Richmond City Council rejects councilman’s proposal on removal of Monument Avenue statues
By MARK ROBINSON
The Richmond City Council on Monday rejected a proposal to request the Virginia General Assembly grant the city authority to remove the Confederate statues on Monument Avenue.
The council rebuffed the proposal, put forth by 9th District Councilman Michael Jones, with six members opposed. A majority of council members said after an hourlong public hearing that they would not support Jones’ plan because Richmond Mayor Levar Stoney’s Monument Avenue Commission had not finished its public engagement process and rendered its recommendations.
In remarks before the hearing and the council vote, Jones made a passionate plea to his colleagues to support his proposal and do what he said was “morally right” by asking the state to give the council the authority to “control its own destiny” on the issue.
“To do anything to (the monuments) — whether you’re adding or taking away — we’re still going to need the General Assembly’s approval,” Jones said. “As a locality, I think we should have that right to say what it is we want to do.”
Ellen F. Robertson, the 6th District councilwoman, voted for Jones’ proposal. Cynthia I. Newbille, the council’s vice president, abstained.
The vote came after an hourlong public hearing that saw 23 speakers weigh in on the proposal and the larger discussion of the future of the monuments to Confederate Gens. Robert E. Lee, J.E.B. Stuart and Stonewall Jackson; the president of the Confederacy, Jefferson Davis; and oceanographer Matthew Fontaine Maury, who served as a Confederate naval commander.
Ten people opposed the request. They argued that the monuments were historically and culturally relevant and that removing them would hurt tourism in the city or squander an opportunity for education or reconciliation.
“If I lived in any other city, I would 100 percent agree with you,” said Ned Ruffin, who said he did not support the proposal. He added later: “I do think we have an incredibly unique opportunity to add context, to teach folks about what was wrong and what can be right.”
On the other side, 13 speakers who supported Jones’ proposal and the removal or relocation of the monuments maintained that the statues were symbols of white supremacy that stood as an insult to many who call Richmond home, and could not be reinterpreted in a way that would change that.
“Earlier it was mentioned we should have pride in our history; I cannot explain to a black child why they should take pride in that statue being there,” said LeSean Greene. “I cannot find it in me to have a reason to say that ‘You should be proud of that statue.’”
Jones introduced the proposal in September. In it, he wrote that a white nationalist rally held in Charlottesville in August “demonstrates that memorials to historical figures associated with the Confederate States of America such as these five statues on Monument Avenue continue to inspire racial division.”
He presented the request of the General Assembly as an alternate path the council could take on monument removal, rather than deferring to Stoney’s Monument Avenue Commission. He also said in August that he was intent on getting his fellow council members on the record on the matter.

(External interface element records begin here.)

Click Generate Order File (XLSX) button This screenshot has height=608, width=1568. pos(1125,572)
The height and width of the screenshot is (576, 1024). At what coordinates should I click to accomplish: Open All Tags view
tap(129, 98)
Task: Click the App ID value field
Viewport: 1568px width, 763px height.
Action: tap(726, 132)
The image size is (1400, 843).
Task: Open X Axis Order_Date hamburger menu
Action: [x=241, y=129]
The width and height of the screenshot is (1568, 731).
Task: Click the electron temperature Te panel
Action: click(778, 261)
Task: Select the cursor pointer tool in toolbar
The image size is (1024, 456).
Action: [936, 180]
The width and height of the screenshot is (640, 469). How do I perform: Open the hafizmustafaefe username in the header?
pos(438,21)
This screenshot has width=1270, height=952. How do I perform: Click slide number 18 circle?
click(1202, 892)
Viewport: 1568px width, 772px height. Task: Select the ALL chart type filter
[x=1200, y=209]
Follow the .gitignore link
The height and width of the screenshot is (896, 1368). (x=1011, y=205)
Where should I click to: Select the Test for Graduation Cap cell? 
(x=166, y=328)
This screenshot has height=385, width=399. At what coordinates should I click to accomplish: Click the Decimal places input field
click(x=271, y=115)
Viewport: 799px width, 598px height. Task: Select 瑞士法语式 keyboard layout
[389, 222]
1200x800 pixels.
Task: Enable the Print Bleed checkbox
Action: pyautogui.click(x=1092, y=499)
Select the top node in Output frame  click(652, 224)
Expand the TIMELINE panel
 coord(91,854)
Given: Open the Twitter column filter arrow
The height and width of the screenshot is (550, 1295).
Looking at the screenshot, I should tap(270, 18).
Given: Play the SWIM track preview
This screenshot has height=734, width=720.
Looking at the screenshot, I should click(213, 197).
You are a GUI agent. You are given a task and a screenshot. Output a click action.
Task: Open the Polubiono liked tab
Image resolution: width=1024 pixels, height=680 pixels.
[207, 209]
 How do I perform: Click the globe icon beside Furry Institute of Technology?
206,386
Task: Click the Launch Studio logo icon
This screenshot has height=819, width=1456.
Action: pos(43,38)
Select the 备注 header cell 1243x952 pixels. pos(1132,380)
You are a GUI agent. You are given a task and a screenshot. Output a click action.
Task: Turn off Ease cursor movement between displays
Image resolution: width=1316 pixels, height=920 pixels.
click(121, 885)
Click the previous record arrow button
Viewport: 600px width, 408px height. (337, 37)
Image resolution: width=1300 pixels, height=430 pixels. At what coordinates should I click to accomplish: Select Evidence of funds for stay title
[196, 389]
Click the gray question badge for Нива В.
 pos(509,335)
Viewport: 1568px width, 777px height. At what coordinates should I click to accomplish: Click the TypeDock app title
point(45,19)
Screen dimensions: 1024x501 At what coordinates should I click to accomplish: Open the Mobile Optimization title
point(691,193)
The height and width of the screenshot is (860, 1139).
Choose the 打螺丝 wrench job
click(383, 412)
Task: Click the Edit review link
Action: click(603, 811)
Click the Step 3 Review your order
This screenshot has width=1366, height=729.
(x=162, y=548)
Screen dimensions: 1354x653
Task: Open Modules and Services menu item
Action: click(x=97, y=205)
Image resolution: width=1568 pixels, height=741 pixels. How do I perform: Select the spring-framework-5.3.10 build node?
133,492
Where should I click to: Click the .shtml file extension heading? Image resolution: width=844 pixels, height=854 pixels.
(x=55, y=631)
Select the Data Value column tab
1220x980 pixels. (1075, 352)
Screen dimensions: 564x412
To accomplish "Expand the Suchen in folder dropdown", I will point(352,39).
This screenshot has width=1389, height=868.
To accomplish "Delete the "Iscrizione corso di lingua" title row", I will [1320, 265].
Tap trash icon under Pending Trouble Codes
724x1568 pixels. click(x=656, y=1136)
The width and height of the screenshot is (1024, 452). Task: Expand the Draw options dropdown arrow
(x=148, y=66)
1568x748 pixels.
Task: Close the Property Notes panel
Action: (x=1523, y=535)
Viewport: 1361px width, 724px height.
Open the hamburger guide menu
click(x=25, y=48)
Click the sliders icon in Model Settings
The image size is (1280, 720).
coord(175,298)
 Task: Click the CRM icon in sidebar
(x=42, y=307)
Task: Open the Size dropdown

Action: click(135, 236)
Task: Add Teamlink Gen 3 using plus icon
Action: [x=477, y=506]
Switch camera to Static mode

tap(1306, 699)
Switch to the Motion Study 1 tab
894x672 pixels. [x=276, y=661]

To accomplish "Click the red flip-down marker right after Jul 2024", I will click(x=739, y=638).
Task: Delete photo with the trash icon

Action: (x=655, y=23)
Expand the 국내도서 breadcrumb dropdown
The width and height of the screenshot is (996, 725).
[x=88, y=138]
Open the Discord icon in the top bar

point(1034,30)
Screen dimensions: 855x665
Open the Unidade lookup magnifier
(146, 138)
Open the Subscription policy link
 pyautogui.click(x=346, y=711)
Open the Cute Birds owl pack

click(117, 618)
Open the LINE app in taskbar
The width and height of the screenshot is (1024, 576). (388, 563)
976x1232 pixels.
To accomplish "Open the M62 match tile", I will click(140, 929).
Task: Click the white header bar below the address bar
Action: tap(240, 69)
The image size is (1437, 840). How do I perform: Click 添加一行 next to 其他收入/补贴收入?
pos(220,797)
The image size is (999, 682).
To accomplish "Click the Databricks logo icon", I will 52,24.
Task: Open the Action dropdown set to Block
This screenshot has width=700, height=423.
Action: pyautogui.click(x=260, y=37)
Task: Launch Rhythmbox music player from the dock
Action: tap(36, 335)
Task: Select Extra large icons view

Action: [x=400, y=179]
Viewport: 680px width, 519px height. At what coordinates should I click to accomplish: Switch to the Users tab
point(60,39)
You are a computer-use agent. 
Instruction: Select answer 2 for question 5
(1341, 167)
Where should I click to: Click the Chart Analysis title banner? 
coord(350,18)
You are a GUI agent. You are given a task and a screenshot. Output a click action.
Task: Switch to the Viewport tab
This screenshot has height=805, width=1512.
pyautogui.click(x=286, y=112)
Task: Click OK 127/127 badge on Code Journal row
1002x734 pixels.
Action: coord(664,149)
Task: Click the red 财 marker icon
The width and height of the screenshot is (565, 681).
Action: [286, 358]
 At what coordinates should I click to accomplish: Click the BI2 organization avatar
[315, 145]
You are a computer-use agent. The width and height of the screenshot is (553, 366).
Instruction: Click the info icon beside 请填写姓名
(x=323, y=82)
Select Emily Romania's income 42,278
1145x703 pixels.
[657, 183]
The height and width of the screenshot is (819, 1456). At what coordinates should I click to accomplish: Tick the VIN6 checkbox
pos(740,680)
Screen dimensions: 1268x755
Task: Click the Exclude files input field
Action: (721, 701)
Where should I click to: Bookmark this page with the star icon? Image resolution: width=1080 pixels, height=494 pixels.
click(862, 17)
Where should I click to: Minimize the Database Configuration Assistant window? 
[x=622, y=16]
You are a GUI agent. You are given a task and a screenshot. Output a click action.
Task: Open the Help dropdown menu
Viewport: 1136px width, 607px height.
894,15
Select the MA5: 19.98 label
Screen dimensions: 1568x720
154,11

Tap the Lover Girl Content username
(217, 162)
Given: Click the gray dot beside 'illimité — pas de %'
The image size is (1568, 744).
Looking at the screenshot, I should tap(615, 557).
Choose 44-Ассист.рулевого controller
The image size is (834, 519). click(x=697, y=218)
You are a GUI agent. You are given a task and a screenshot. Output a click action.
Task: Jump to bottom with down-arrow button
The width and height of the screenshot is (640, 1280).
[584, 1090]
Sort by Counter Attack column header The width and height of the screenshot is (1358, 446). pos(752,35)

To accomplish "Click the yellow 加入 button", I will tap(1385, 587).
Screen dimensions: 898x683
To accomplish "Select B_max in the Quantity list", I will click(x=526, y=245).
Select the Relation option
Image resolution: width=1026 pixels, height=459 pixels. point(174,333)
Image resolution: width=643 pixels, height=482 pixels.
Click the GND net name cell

Many council members were skeptical of the proposal from the start, saying the council had other priorities to focus on.
Jones countered Monday, saying the city could “walk and chew gum” at the same time, balancing its consideration of the future of the monuments with its discussions of public education, crime prevention and neighborhood revitalization.
Others said they wanted to hear Stoney’s commission’s findings, and echoed that point Monday, lobbying Jones to continue the proposal until the panel wraps up its work.
“We’ve yet to conclude what our next best steps are,” said 1st District representative Andreas Addison, who serves on the commission.
Newbille, the 7th District representative, said delaying a vote would allow for a broader conversation with citizens about what she called a “polarizing” issue.
“I want to hear the full continuum of options,” Newbille said.
Stoney appointed the 10-person commission in July, tasking it with prescribing how the city could “add context” to the Confederate monuments. After Charlottesville, Stoney later expanded his charge to the commission to include a consideration of removal or relocation.
Last month, the commission members decided to hold meetings with community groups interested in the issue at their request. Those meetings will take place beginning in January, and the commission will make recommendations to Stoney in May.
The city has little latitude to remove the monuments, according to a legal opinion from City Attorney Allen Jackson sent to council members in September. Beyond the charter provision Jones wanted to change, a 1997 amendment to state law forbids localities from removing war memorials.
In October, a judge ruled that the law protects Charlottesville’s Lee statue, which the city’s council had voted to remove, triggering a lawsuit from a pro-statue group that includes pro-Confederates. Richmond could face similar court battles if it chooses to pursue statue removal, unless state lawmakers change the rule.